Data is a first class citizen, Line's simple scheduling borrows from Hadoop's philosophy of moving compute to the data instead of the other way around.
- Dataset: a git repository
- Version: a git commit
- Replica: a clone of a Dataset on different specific node (no 2 replicas of the dataset are on the same node)
- Checkout: a local (mutable) working copy of specific Dataset Version
replicas eventually become in the same state, tasks require a replica at specific version
- Worker: a process that is responsible for:
- reporting replica status
- reporting alloc status
The main purpose of Line is to run a container that take a specific Dataset Checkout as input and produce one or more versions of the dataset as output.

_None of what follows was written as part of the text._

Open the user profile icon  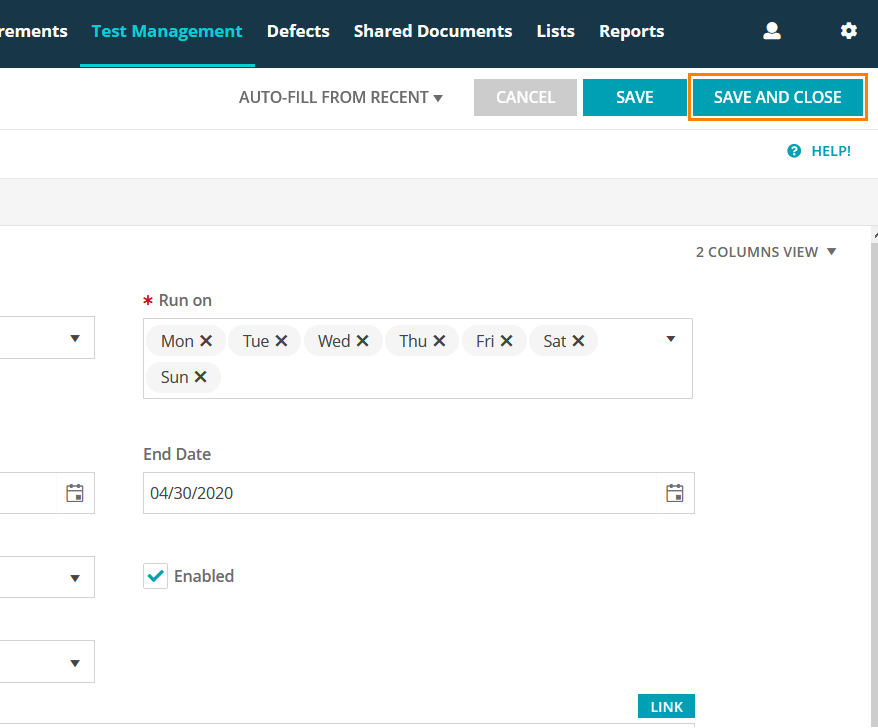pos(771,31)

- Task: a planned container that takes N inputs and M outputs
- Input/Output: a local checkout of a certain dataset version, inputs are read-only. Outputs are writeable and committed when the task is finished.
A task can only be run if a dataset replica is present on the worker and checkouts for input and outputs can be placed on the node.
- HDFS Arch guide: https://hadoop.apache.org/docs/r1.2.1/hdfs_design.html
Current Challenges:
- how to deallocate on user/admin aborts of the state machines
- how to retry and deallocate on system failures: "States.Runtime" and "Lambda.Unkown"
- unaligned activity tokens
- very inefficient in a stable situation (infinite retries)